My mother often uttered the proverb "Han eena lion mout tek time draw it out" when I wanted to stand up for myself. She thought she was protecting me from his wrath or from him withdrawing financial support. That saying played a significant role in minimising myself, caring more about his feelings than mine. But when I sent that voice note with my unfiltered truth, I was no longer the little girl powerless to her circumstances. I was the lion, and he was the one who needed to tread lightly.
The Journey Back to Self
My new name has given me a clean slate. Each time I introduce myself to someone and they inquire about the meaning behind it, I am given the opportunity to affirm my new identity. It reminds me of my decision to liberate myself from the past that once defined me, an acknowledgement of the power I wield over my life. It set in motion a radical shift; with one decision, a cosmic remembrance began to occur. Dreams I had once tucked away came alive in my soul once again. Fears of being seen were irradicated; I delighted in my expansion, no longer shrinking from the entirety of who I was meant to be.
I've entered the realm of unfettered self-expression, from writing poems and music to creating new businesses. I perform original songs in rooms filled with strangers, spend time making art in my studio, and share my raw feelings in this blog.
Growing up, I eagerly sought my father's approval. In my teenage years and early adulthood, my focus shifted towards seeking affirmation from romantic partners. I've realised that the most profound act of love and the key to true fulfilment is choosing myself. I'm now tending to my needs with the love and care I once longed for, and I know authentic love is nothing to be feared. I've expanded my view of love, and decentering romance has given me more time to invest in friendships and family. Even on my loneliest days, I know I'm deeply cared for.
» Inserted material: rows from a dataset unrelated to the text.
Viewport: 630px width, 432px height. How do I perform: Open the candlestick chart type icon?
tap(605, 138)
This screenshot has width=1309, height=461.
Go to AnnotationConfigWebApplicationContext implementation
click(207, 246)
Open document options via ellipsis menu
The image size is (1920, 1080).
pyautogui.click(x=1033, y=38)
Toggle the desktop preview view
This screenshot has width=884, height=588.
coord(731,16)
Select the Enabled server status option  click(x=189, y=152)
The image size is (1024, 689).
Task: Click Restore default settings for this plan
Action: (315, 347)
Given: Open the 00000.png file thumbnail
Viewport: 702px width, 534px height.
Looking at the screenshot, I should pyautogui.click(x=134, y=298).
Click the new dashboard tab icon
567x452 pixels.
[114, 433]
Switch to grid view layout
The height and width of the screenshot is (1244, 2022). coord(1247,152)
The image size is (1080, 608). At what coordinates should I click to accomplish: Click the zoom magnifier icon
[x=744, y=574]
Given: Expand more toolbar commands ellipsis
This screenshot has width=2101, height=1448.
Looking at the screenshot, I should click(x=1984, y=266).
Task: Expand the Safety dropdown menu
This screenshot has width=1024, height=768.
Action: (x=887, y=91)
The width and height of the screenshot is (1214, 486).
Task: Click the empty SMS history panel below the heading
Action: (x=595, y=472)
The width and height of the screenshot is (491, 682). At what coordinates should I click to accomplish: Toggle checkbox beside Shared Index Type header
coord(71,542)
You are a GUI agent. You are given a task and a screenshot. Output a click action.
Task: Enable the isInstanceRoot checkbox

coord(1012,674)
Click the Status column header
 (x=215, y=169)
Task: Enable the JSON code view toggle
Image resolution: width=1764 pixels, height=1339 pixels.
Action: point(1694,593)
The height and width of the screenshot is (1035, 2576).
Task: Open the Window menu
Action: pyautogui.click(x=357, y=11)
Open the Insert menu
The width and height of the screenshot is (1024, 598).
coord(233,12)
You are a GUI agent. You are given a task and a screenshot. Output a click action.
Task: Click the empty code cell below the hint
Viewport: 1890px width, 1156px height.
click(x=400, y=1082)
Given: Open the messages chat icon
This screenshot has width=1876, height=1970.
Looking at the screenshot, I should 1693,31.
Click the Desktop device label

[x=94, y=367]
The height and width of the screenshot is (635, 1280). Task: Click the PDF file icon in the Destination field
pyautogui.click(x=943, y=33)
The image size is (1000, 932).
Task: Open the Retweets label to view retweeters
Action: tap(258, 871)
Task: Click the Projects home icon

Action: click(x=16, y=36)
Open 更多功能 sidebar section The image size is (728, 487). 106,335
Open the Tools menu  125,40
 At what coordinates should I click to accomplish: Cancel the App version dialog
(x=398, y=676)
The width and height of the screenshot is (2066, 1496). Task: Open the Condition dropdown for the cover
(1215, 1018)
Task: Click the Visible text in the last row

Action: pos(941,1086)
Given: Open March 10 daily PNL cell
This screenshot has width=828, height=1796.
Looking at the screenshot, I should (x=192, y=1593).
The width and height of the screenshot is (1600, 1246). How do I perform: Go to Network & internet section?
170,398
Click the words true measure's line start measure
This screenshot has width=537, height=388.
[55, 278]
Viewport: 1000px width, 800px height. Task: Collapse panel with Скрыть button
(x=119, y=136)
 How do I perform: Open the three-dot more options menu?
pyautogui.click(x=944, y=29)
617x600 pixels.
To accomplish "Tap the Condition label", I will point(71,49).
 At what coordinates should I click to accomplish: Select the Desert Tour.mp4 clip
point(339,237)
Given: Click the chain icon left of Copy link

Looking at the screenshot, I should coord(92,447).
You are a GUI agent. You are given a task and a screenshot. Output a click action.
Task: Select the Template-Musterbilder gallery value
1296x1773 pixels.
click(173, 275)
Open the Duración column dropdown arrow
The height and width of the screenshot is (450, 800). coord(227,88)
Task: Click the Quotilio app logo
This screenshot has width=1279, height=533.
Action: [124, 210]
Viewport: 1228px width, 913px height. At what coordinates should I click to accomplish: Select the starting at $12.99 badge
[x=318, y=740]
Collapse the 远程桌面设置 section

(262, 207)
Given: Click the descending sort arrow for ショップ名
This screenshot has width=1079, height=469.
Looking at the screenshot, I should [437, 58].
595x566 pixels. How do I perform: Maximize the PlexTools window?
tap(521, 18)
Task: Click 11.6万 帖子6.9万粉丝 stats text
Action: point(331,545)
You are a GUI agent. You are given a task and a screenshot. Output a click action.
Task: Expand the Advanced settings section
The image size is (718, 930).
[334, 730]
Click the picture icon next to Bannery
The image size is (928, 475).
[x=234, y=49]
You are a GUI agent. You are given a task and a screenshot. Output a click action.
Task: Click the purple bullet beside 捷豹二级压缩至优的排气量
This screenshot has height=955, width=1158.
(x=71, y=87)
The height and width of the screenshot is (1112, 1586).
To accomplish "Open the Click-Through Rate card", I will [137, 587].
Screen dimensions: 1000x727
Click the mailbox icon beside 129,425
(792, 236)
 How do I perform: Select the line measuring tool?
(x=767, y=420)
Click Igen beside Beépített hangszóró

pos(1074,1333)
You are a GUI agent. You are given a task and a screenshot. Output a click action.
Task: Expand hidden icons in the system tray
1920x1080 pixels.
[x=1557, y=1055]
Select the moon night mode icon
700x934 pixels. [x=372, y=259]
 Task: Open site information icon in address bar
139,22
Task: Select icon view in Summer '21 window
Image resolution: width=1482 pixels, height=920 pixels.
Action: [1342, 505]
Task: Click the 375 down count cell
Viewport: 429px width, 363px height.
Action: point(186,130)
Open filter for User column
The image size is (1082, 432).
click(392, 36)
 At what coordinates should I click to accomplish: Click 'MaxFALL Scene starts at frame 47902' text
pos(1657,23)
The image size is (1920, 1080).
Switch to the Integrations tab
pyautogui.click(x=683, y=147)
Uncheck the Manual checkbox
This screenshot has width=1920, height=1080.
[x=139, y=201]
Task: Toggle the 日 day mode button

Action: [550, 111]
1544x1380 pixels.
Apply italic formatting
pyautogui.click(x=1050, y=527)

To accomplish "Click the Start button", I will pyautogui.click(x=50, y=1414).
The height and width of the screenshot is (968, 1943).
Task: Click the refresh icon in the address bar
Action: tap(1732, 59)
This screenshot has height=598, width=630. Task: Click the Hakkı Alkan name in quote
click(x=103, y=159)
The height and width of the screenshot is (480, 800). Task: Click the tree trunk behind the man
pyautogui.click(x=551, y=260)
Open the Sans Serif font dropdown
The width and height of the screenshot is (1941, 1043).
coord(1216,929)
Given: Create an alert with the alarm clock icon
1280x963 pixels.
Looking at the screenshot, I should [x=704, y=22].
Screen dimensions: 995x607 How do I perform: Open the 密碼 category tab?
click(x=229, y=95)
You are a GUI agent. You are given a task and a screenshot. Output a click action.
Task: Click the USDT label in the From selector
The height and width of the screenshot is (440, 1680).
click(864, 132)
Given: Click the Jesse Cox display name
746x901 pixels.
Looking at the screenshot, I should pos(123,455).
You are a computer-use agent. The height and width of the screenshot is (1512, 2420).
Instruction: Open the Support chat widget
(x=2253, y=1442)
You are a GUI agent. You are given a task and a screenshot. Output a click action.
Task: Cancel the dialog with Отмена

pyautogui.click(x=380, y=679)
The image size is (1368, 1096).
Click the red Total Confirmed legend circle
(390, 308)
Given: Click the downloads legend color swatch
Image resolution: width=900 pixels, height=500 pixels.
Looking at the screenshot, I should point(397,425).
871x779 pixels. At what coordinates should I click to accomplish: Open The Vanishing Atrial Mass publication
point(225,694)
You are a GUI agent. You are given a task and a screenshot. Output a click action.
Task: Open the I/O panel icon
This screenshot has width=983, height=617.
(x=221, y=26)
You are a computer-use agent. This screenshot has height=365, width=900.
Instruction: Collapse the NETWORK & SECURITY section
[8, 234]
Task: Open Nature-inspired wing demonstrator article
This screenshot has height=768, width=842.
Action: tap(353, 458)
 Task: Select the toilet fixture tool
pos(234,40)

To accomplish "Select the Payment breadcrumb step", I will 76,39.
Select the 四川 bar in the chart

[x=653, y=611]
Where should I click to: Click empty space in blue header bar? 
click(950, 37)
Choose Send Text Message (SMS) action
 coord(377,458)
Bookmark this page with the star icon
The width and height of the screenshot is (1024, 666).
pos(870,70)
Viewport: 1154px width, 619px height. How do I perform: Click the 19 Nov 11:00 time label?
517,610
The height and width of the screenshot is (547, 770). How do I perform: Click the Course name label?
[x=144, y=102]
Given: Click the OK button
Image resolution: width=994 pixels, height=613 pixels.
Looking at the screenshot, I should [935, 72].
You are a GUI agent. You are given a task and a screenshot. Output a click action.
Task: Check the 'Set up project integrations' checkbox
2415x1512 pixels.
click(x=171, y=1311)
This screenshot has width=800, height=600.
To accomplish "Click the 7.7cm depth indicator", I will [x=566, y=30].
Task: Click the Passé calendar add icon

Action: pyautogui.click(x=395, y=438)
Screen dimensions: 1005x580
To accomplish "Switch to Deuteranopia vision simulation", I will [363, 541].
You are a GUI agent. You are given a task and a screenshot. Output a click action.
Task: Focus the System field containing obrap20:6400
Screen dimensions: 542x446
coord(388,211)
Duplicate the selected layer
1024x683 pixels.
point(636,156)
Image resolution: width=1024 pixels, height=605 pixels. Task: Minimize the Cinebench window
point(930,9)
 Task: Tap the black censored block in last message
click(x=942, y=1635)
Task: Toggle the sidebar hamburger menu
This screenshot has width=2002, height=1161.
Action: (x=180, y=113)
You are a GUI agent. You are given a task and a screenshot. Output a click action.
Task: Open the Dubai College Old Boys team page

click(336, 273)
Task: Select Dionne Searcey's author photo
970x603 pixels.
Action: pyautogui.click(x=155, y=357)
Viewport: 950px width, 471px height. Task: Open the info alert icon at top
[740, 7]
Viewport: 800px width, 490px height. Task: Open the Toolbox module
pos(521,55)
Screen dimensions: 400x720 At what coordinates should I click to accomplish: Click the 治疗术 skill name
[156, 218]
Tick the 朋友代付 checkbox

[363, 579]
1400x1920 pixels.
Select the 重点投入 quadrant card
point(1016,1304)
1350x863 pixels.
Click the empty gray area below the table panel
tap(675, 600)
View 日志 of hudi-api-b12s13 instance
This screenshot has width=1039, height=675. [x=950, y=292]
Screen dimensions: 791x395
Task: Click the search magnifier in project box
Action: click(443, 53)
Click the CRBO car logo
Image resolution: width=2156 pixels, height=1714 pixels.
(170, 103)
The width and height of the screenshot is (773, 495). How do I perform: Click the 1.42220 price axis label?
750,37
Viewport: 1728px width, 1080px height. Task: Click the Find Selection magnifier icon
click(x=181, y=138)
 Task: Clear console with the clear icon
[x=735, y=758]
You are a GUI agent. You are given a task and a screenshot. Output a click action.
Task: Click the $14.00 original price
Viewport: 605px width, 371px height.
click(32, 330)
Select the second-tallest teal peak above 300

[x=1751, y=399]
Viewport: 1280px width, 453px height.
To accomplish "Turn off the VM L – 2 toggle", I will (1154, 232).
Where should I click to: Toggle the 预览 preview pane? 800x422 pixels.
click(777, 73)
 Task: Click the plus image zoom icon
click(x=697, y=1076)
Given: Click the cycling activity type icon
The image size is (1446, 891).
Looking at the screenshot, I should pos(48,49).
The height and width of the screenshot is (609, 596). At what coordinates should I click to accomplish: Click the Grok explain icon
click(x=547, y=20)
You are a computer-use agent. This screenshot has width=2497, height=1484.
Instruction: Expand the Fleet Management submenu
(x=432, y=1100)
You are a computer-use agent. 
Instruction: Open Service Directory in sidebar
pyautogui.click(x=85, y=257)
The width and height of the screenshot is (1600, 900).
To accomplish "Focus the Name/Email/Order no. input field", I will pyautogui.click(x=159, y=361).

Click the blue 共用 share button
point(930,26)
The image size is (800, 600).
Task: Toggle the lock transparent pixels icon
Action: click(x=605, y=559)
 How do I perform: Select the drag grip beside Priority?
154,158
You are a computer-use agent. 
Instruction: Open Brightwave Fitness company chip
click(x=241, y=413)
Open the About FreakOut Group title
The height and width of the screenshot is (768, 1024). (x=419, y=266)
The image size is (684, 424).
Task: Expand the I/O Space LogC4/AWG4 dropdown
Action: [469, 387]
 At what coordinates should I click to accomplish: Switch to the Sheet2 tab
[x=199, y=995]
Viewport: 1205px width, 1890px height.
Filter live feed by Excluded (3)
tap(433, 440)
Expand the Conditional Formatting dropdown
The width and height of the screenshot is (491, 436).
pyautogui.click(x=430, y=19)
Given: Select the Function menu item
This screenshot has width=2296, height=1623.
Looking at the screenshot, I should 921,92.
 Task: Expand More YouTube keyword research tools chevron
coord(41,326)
This journey is ongoing, and with each step, I grow more confident and grounded in myself and the person I am evolving into. Though my childhood wounds once caused me agony, they have also given me a powerful perspective and wisdom. I am no longer the little girl hiding behind her pain but a woman embracing her vulnerability as her greatest strength.
I hope this serves as a reminder to anyone reading that their story is theirs to reclaim, and they deserve to live on their own terms.
P.S. Thank you for reading Becoming Moken! If my story resonates with you and you feel moved to support my journey, consider leaving a love offering. While Becoming Moken is free for now, your contributions help sustain my healing process and enable me to create even more content. Your support is truly a blessing and a tangible way to share the love.
This image 😩 so powerful
Wow. Part 1 & 2 are so relatable to me. Same attachment style & also growing up in a home with emotionally unavailable parent figures. I am so proud of you. 🥹🫶🏾 congratulations on changing your name. ✨ it’s beautiful. Your art work is absolutely stunning. Thank you for your vulnerability.